MSF Takes Cervical Cancer Treatment To Rural Gutu

Women with early stage lesions of the cervix that can lead to cervical cancer who were unable to access treatment due to resource constraints, are set to benefit from receiving treatment , following the launch of preventive Loop Electrosurgical Excision Procedure (LEEP) services at Gutu rural hospital.

HealthTimes Correspondent

Speaking during the launch ceremony, MSF Gynaecologist, Dr Severine Caluwaerts said cancer was preventable and early screening could go a long way in stopping its spread in the body.

“As MSF, we believe that no woman should die of cervical cancer because it can be prevented. If women are screened early, they can be protected from developing cervical cancer.

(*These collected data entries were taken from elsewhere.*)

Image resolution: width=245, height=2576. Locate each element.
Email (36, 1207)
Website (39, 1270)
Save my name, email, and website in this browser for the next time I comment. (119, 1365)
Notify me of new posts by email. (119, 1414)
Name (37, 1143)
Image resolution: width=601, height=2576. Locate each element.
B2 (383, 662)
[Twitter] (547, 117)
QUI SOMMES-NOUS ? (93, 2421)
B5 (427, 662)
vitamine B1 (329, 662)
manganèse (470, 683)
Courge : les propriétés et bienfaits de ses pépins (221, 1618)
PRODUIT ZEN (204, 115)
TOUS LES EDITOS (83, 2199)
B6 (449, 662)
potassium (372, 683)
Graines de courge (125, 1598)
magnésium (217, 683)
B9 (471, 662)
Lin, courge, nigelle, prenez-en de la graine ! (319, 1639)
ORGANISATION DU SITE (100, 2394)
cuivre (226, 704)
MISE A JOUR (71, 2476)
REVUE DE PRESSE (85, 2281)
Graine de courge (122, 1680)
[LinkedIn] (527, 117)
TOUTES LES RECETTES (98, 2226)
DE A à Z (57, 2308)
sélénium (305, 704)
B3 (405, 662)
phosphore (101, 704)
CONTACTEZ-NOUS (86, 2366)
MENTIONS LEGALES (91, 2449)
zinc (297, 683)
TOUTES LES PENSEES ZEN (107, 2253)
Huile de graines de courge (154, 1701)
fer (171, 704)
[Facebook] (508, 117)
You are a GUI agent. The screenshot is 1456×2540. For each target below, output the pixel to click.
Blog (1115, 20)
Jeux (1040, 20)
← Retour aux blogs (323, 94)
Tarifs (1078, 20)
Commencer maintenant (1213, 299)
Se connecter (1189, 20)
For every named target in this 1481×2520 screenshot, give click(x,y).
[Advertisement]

“If women are screened early, they can be protected from developing cervical cancer,” said Caluwaerts.

Apart from just donating the LEEP machine to the Ministry of Health and Child Care (MoHCC) MSF has also trained a doctor at Gutu Rural Hospital to perform LEEP procedures.

Before the introduction of LEEP activities, women who had pre-cancerous lesions that covered more than 75 percent of the cervix or extended inside the mouth of the cervix and could not be treated with cryotherapy, were being referred to Newlands Clinic in Harare for treatment with LEEP. MSF was paying and meeting all expenses for patients to be treated with LEEP in Harare.

Since 2015, MSF has been supporting MoHCC to provide early detection through cervical cancer screening services at six clinics and hospitals in Gutu including Gutu rural and Gutu mission hospitals. Gutu is the only rural district in the country that has more than one centre offering cervical cancer screening services.

Speaking at the same occasion, MSF Doctor, Abraham Mapfumo said“Treating patients who needed LEEP in Harare was not cost effective or sustainable. Some patients were not able to travel to Harare to receive treatment and it was difficult to follow them up.”

However, according to MSF, the challenge that remains is for women who present late and are found to have lesions that are suspicious of cancer, MSF in collaboration with MoHCC is providing support for the diagnosis and referral of cancer to Harare or Bulawayo central hospitals.